◆ Task prompt ◆
Can you pull out each line of the data below that includes the word "accomplish"?

(Beginning of Data)

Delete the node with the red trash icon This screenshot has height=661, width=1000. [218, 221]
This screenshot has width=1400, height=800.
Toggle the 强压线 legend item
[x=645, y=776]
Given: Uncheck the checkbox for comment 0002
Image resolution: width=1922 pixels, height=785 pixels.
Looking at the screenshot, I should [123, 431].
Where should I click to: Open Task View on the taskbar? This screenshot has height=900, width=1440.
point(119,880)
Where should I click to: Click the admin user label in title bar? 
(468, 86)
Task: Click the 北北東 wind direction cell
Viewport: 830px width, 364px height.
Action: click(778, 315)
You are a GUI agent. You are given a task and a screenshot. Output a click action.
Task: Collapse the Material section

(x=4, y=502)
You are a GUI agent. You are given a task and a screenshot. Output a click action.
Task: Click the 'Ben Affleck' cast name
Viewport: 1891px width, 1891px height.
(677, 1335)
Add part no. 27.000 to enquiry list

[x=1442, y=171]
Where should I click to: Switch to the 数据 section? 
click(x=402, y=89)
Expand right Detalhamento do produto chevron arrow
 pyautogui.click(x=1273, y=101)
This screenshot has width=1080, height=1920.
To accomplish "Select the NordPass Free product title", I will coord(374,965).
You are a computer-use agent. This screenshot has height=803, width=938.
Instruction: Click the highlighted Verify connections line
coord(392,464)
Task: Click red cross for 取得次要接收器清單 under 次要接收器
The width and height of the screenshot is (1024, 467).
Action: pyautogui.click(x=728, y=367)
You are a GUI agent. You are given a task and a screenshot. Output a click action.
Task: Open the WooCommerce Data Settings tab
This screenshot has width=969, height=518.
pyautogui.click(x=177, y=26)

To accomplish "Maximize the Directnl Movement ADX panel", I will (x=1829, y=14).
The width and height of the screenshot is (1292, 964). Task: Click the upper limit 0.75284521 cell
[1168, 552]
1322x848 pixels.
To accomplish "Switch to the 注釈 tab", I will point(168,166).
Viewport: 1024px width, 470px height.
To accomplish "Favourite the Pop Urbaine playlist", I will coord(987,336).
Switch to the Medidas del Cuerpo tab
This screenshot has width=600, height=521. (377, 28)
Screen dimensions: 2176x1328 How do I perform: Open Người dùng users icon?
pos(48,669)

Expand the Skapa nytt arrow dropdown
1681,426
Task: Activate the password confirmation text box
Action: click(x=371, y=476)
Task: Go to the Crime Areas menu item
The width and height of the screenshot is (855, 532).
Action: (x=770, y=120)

(End of Data)

◆ Expected output ◆
To accomplish "Select the NordPass Free product title", I will coord(374,965).
To accomplish "Maximize the Directnl Movement ADX panel", I will (x=1829, y=14).
To accomplish "Switch to the 注釈 tab", I will point(168,166).
To accomplish "Favourite the Pop Urbaine playlist", I will coord(987,336).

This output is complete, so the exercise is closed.